:: VORLIEGENDER TEXT ::

Männer mit grauen Haaren, Väter mit ihren Kindern, Jugendliche: Alle wollen sich von ihm und der «Zukki» verabschieden. Sprechen sehnsüchtig von den «guten alten Zeiten», egal, ob sie sie erlebt haben oder nicht.
Der Scheideweg trennt die alten von den neuen Ravern. Die einen sind hier, um sich in nostalgische Töne zu hüllen, die anderen, um in der Gegenwart mitzusingen.
Oben, in der Waxy Bar, gibt eine Koryphäe der Schweizer Elektro-Musik ihr letztes Konzert in der Zukunft: Bruno Spoerri, 89 Jahre alt. Wie er haben viele Pioniere der modernen Klubmusik in der «Zukunft» eine Bühne gefunden.
Unten im Klubsaal spielt derweil der Appenzeller Sänger Benjamin Amaru, 28-jährig, für das jüngere Publikum.
Bild links: Die Discokugeln über der Bar in der «Zukunft» können ab April auf Ricardo ersteigert werden. Bild rechts: Bruno Spoerri ist 89 Jahre alt und lebt immer noch für die elektronische Musik.

:::
:: ZEILEN DES DATENSATZES ::

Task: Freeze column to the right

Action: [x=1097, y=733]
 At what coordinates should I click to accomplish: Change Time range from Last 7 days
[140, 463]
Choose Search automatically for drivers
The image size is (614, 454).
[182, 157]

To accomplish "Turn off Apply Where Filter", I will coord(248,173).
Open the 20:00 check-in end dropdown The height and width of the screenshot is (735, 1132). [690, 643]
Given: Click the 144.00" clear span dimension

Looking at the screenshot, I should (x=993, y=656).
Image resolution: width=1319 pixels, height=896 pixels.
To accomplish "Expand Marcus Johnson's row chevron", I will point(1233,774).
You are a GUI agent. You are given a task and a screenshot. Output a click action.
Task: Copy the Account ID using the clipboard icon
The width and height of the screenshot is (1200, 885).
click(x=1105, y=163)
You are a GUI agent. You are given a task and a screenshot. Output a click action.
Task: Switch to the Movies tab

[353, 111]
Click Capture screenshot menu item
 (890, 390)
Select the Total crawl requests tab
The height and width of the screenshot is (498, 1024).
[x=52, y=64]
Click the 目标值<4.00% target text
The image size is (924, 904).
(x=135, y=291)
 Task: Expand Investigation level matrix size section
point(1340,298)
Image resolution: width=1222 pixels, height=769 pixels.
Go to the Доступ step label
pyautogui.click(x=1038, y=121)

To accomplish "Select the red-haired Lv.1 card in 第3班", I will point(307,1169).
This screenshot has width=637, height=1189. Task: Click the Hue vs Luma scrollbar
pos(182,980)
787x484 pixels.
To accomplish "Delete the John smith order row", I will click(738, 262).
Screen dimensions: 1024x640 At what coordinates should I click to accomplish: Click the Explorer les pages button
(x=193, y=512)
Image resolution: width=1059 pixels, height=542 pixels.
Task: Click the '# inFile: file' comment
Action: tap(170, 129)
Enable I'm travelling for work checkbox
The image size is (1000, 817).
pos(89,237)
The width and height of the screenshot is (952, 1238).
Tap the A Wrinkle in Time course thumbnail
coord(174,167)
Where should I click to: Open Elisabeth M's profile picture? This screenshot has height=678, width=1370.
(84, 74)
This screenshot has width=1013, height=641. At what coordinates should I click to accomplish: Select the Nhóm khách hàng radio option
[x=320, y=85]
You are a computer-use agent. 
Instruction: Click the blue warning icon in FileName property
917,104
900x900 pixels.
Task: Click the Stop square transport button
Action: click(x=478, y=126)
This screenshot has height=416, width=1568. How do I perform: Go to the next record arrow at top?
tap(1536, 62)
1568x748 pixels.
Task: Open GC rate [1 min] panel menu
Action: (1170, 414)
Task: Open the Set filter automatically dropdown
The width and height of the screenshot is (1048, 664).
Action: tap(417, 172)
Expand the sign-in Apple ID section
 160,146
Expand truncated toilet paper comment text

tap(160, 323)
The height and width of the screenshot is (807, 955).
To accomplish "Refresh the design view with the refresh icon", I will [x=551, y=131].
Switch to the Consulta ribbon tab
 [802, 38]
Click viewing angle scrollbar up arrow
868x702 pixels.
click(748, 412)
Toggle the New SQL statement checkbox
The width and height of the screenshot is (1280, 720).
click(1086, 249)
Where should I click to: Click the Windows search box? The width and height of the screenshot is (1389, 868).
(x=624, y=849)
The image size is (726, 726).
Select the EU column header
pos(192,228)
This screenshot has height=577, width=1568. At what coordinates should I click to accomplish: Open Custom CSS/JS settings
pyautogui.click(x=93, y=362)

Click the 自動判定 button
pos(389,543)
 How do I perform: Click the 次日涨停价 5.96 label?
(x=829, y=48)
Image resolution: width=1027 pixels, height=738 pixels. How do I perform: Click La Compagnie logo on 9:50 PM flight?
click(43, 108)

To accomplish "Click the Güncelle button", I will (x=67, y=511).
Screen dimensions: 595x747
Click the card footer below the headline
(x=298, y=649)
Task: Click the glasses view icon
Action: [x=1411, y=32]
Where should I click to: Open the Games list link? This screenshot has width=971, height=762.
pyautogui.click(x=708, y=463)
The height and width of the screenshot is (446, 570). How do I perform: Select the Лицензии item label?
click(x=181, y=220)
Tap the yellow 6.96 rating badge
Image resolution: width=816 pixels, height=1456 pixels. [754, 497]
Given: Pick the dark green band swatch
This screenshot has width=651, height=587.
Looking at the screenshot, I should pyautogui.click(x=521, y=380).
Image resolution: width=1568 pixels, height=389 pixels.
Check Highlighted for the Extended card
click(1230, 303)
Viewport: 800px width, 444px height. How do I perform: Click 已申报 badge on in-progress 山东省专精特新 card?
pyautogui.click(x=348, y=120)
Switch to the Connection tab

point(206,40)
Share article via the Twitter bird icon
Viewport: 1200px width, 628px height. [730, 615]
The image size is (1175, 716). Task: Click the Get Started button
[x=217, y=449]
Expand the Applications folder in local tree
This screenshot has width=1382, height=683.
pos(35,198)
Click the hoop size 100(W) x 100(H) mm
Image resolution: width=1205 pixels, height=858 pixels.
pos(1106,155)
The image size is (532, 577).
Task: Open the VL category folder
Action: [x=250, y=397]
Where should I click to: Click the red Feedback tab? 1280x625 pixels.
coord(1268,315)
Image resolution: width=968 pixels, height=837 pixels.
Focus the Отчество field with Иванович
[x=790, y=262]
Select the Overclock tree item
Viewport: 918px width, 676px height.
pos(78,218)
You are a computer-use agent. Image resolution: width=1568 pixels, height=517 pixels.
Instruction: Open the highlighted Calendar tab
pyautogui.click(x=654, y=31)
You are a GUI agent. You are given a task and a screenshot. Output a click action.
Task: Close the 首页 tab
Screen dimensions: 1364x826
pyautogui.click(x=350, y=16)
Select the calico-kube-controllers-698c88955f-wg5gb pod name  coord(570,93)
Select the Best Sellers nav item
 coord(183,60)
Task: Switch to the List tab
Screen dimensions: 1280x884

:::

> [AUFGABENLISTE]
1) Was kann laut dem vorliegenden Text ab April auf Ricardo ersteigert werden?
2) Benenne in den Zeilen des Datensatzes jedes „tab“ in „panel“ um. Beginne bei der ersten Zeile, höre nach der Zeile mit „[x=52, y=64]“ auf, lass alles andere unverändert und gib nur diesen Abschnitt wieder.

> [ERGEBNISSE DER AUFGABEN]
1) Die Discokugeln über der Bar in der «Zukunft».

2)
Task: Freeze column to the right

Action: [x=1097, y=733]
 At what coordinates should I click to accomplish: Change Time range from Last 7 days
[140, 463]
Choose Search automatically for drivers
The image size is (614, 454).
[182, 157]

To accomplish "Turn off Apply Where Filter", I will coord(248,173).
Open the 20:00 check-in end dropdown The height and width of the screenshot is (735, 1132). [690, 643]
Given: Click the 144.00" clear span dimension

Looking at the screenshot, I should (x=993, y=656).
Image resolution: width=1319 pixels, height=896 pixels.
To accomplish "Expand Marcus Johnson's row chevron", I will point(1233,774).
You are a GUI agent. You are given a task and a screenshot. Output a click action.
Task: Copy the Account ID using the clipboard icon
The width and height of the screenshot is (1200, 885).
click(x=1105, y=163)
You are a GUI agent. You are given a task and a screenshot. Output a click action.
Task: Switch to the Movies panel

[353, 111]
Click Capture screenshot menu item
 (890, 390)
Select the Total crawl requests panel
The height and width of the screenshot is (498, 1024).
[x=52, y=64]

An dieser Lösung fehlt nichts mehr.